---------- Provided records

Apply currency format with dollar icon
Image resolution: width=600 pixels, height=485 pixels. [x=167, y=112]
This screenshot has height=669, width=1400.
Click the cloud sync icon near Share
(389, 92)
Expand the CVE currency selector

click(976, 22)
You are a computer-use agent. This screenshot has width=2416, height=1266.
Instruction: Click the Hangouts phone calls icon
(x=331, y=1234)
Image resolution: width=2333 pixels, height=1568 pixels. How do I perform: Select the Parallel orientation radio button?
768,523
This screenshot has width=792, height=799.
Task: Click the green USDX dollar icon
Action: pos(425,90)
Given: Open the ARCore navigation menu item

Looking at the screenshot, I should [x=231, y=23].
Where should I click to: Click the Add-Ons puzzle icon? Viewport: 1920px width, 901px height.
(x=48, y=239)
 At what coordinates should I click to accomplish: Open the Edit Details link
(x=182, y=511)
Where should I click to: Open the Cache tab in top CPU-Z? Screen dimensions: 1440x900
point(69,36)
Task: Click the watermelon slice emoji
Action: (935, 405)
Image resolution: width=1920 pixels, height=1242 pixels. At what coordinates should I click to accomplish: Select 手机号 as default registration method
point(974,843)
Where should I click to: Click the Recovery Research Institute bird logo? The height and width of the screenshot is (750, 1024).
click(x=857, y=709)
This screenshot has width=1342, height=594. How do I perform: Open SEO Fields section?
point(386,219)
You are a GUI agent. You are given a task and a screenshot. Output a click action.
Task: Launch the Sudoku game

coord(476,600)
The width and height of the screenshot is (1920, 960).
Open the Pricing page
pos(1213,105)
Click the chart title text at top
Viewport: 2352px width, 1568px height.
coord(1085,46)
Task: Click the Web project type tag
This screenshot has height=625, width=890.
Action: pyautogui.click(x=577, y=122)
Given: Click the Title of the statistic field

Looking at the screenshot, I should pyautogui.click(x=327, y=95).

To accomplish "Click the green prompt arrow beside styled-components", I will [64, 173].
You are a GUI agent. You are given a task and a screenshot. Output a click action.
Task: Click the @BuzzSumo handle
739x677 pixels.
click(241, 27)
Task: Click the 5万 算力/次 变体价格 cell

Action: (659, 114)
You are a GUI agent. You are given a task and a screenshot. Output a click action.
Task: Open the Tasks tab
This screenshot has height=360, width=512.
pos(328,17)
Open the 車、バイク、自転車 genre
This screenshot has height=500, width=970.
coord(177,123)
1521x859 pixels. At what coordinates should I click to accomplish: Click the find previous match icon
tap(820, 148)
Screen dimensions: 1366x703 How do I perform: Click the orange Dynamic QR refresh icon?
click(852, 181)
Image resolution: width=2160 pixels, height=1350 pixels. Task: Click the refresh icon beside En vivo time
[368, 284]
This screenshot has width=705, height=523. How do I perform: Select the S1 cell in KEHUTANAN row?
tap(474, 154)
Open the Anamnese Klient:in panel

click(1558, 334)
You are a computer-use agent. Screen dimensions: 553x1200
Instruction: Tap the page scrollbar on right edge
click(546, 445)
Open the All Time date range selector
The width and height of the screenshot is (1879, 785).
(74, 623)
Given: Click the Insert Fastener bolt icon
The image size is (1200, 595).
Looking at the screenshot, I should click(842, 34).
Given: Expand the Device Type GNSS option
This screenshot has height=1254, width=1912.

--------------------

- [Aim] Rewrite the entries from the line containing "You are a computer-use agent. Screen" through the last entry, changing "Tap" to "Press" and leaving everything else unchanged.

- [Answer to this exercise]
You are a computer-use agent. Screen dimensions: 553x1200
Instruction: Press the page scrollbar on right edge
click(546, 445)
Open the All Time date range selector
The width and height of the screenshot is (1879, 785).
(74, 623)
Given: Click the Insert Fastener bolt icon
The image size is (1200, 595).
Looking at the screenshot, I should click(842, 34).
Given: Expand the Device Type GNSS option
This screenshot has height=1254, width=1912.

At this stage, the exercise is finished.